Unintended consequences can be positive.

As mentioned in the first postings, LIBOR affects consumers in two ways.  On August 3, 2012, the WALL STREET JOURNAL in the Weekend Investor section ran an article entitled "What LIBOR Means for You."  It mentioned the same two ways noted in the first posting on LIBOR.  1) LIBOR estimates affect the cost of borrowing at variable rates.  If the estimates in LIBOR are too high, variable rates are above what the market would justify and borrowers are forced to pay rates that are artificially inflated.  If the estimates in LIBOR are too low, borrowers receive an artificially low rate.  2) LIBOR estimates also affect the returns on savings by reducing the return to lending.
Some consumers may have figured out that by reducing the interest earned on consumer and business loans, an artificially low LIBOR would affect the rate banks to pay on savings.  Some may even have realized that it affects the returns on bond funds.  The article is useful in that it goes beyond that obvious connection.  It points out how the role of LIBOR in pricing derivatives feeds through to the return on savings.  Most consumers are probably unaware of how derivatives affect the return on their bonds, mutual funds and even stock mutual funds.  Unfortunately, it doesn't cover it in detail.  There are, after all, many consumers who would benefit from explicit examples.

However, to continue with “The Good, the Bad, and the Ugly" theme introduced in the second posting on LIBOR, we need some good.  There is plenty of bad and the ugly in the silliness of the LIBOR scandal.  But the good, is more subtle.
There is, however, plenty of good coming out of the LIBOR scandal.  As might be expected, that good is creating some bad and ugly also.  However, first, let's focus just on the good.  On July 30, 2012, the WALL STREET JOURNAL reported on some of the lawsuits related to LIBOR.  The article entitled "New York Lender Files LIBOR Lawsuit" reports: 

In the latest sign of the potential legal vulnerability facing banks ensnared in the world-wide probe of interest-rate manipulation, a New York lender alleges in a lawsuit that it was cheated out of interest income because rates on loans tied to LIBOR were ‘artificially’ depressed.”
“The lawsuit effectively argues that the alleged manipulation short-changed lenders by helping borrowers pay less for mortgages and other loans.”

Without judging the merits of the lawsuit, it's clear that there is an inherent good in finding someone willing to stand up and protest the treatment of savers and investors.  It's also refreshing to see this ribald reenactment of the Christmas classic “It's a Beautiful Life” with a small bank taking on a large bank.  Perhaps the plaintiff will be able to muster the support George Bailey receives from the community.  But even if it is class-action lawyers playing vulture rather than Clarence the Angel, at least someone has taken the side of the small saver and investor.  It, also, doesn't hurt that it's an as politically connected a group as the class-action lawyers who are taking up the cause.
It's important to understand that it is the posture of protesting the shortchanging of savers that represents the good coming out of this.  The merits of the case are a totally separate issue.  A serious look at the actual case is likely to focus one's attention totally away from LIBOR.  The correct focus is taken in a September 16, 2012, WALL STREET JOURNAL opinion piece entitled "Bernanke and the FedRepeal Einstein."

Albert Einstein reportedly called compound interest ‘the most powerful force in the universe.’ He didn't live long enough to experience Ben Bernanke.”
“Last week the Federal Reserve chairman told the world that U.S. savers should expect the new normal of near-zero interest rates to last through mid-2015. So compound interest is a concept with which today's early to mid 20-somethings will remain essentially unfamiliar.”

Perhaps more people will come to realize that it is not banks that set interest rates.  It is the Fed.  If they do, it would serve us well because as the article goes on to state:
“Thrift—that is, work and delayed gratification—is both a personal and societal good.
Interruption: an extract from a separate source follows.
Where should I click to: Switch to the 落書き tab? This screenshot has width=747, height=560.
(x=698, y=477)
It is supposed to allow us to be self-sufficient in future years, support older generations now, and finance the great engine of progress that has been the American economy. But why save when common instruments such as savings accounts, money-market funds and CDs guarantee that you'll lose out to inflation?”
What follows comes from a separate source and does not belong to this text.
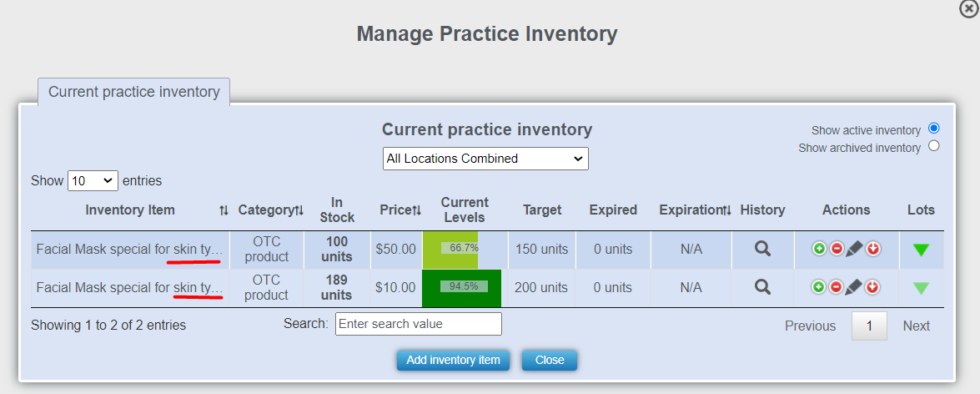The image size is (980, 394).
Task: Select Show archived inventory radio button
Action: tap(933, 146)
Courtesy of the Fed, we currently provide no incentive to save.  It is highly likely that it will have to be savers that force a change since the Fed is convinced that it can eliminate all incentive to save without detrimental effects on the economy.  It's a preposterous notion, but then the Fed seems totally oriented toward short run impacts.  That may or may not be advisable, but what is clear is that individuals are beginning to resent the Fed’s financial repression.  So, the LIBOR scandal may have resulted in an awkward way for people to express their resentment of the Fed policy, but at least it gives them a vehicle by which to express it.  That's the good from the LIBOR scandal.